Village News Editor
A grand opening celebration was held Friday, April 28 in Pala for Acorns to Oak Trees, a nonprofit organization with the mission to improve the lives of Native children with intellectual and developmental disabilities (IDD), their families, and their tribal communities.
Founders Season and James Goodpasture welcomed nearly 150 guests to the organization's location on their ranch for a dedication and fundraising event.
A welcome and blessing ceremony was conducted by board member Wayne Nelson and the Bird Singers.
Speakers included Supervisor Joel Anderson who presented a joint proclamation (with Supervisor Jim Desmond represented by Adrienne Cisneros-Selekman) while Assemblymember Marie Waldron's representative Hayden Yantha presented a joint resolution (with Senator Brian Jones represented by Andrew Hayes) recognizing Acorns to Oak Trees; Waldron's district includes all 18 of San Diego County's tribes.
Two videos were shown on "Harley's Hope Project" the story of how the Goodpastures' daughter Harley, who has Autism Spectrum Disorder, inspired the creation of Acorns to Oak Trees. Through her mother's quest to find help for Harley, the need for outreach to Native American families and tribal communities was recognized.
Season Goodpasture first took Harley to Rady's Children's for physical therapy where she was asked if Harley had been evaluated at the Regional Center; it was the first time she had heard of it. After having Harley evaluated through the Regional Center and her receiving Early Start services for a year, the changes in her were phenomenal, Goodpasture said.
According to Goodpasture, after she shared Harley's story with the Department of Developmental Services (DDS) and advocated for better outreach efforts to tribes in 2021, DDS started their first Tribal Early Start Outreach program in 2022 to better serve Native families. The department is now dedicating $500,000 a year in their budget which is focused on improving Regional Center outreach to tribes across the state.

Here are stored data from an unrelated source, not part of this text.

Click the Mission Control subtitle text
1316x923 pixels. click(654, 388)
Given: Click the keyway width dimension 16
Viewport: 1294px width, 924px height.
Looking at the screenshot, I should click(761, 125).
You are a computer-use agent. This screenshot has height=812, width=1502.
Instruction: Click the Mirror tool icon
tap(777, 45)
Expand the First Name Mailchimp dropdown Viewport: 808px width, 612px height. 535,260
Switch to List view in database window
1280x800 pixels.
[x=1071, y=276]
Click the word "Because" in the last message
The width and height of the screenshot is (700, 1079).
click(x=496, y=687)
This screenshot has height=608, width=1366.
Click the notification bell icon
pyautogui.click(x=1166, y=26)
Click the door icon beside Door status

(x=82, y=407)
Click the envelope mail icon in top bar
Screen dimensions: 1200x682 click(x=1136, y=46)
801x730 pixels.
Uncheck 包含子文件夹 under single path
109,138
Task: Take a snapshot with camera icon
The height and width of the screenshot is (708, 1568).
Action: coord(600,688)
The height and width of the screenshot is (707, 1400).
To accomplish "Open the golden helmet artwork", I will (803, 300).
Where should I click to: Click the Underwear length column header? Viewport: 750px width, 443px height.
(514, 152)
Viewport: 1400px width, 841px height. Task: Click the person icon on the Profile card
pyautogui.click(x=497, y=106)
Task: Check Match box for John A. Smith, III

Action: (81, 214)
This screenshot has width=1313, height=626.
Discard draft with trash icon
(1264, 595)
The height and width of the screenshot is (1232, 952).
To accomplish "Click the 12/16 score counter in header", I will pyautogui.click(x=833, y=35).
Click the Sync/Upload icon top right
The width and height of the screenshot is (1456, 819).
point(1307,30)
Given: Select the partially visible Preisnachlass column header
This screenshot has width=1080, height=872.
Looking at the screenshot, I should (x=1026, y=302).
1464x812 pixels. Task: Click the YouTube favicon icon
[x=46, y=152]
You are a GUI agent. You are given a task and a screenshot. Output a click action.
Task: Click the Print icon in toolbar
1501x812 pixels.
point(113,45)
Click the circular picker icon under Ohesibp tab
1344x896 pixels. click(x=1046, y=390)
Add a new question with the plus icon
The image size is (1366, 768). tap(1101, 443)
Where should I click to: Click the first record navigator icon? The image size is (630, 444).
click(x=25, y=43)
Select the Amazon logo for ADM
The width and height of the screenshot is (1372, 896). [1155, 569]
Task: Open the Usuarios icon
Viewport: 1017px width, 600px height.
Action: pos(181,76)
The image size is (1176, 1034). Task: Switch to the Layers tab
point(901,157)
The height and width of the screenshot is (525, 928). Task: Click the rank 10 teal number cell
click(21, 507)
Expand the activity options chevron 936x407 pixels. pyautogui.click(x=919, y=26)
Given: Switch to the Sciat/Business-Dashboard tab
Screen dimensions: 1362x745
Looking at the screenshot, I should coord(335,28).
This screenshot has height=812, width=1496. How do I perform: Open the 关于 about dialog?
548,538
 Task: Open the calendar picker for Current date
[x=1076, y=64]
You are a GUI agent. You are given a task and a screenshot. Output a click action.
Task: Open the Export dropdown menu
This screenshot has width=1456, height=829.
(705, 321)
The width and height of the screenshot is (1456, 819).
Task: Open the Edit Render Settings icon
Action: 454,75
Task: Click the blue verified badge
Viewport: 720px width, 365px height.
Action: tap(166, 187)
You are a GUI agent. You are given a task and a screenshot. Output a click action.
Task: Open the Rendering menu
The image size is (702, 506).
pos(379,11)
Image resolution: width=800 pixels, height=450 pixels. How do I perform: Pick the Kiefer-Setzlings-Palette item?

Season Goodpasture is a marriage and family therapist, Maidu and Paiute and a member of the Susanville Indian Rancheria in Northern California. She thanked Chairman Robert Smith for helping her get her start, working for the Pala Band of Mission Indians, serving as the Director of Social Services for almost 10 years.
Season's husband, James Goodpasture, is Cupeno and he and their four children (Harley, Huntley, Holley, and Hudson) are members of the Pala Band of Mission Indians.
Acorns to Oak Trees is the first Native organization to be vendored in the U.S. to provide services to families with IDD and has developed the first Native American Community Navigator Program which provides support to all Native families across the state, needing assistance accessing Regional Center and IEP services.
Referring to his daughter Harley, James Goodpasture said, "She doesn't need to be fixed; we just need to adjust to her world." His wife said, "Harley has been a blessing in what she has taught me in life." She also pointed out that four out of ten Native American children have IDD.
When Season spoke about her first meeting with Director Bargmann and the Chief Equity Officer of DDS, she said it just took a handful of moms to talk about what their kids needed and the entire policy was written as a result. In addition to education and outreach, one of the other main goals of the organization is to provide therapeutic services in a culturally tailored and sensitive way and bring the services to all reservations one day.
Through Acorns to Oak Trees, some of those services are being provided including early intervention, behavioral therapy, occupational therapy, speech therapy, and more which is critical for many tribal communities as access to these services are hard to come by given their remote locations.
To recognize the people who have helped make these programs a reality, Village Awards were presented to the following people: DDS Director Nancy Bargmann and Chief Equity Officer Leinani Walters, San Diego Regional Center Executive Director Mark Klaus, Chairman Robert Smith, Director of Indian Health Services Beverly Miller, and Assemblymember James C. Ramos (45th District) who is requesting $25 million for an inclusive Montessori school Acorns to Oak Trees hopes to develop for Native American children, particularly those with autism, from the California Budget Committee.
Other Village Awards were presented to the Indian Health Council, Iipay Nation of Santa Ysabel and the Sycuan Band of the Kumeyaay Nation for their support of Acorns to Oak Trees and helping their organization grow. A raffle and silent auction were held and donations were collected to further develop the programs that Acorns to Oak Trees will offer in the future.
According to Season, Acorns to Oak Trees is a program that is not exclusive to Native families and is inclusive and available to all families.
Goodpasture concluded the evening by saying, "Harley has taught me to not take anything for granted and changed my outlook on what is a meaningful life. What we do here will outlive all of us."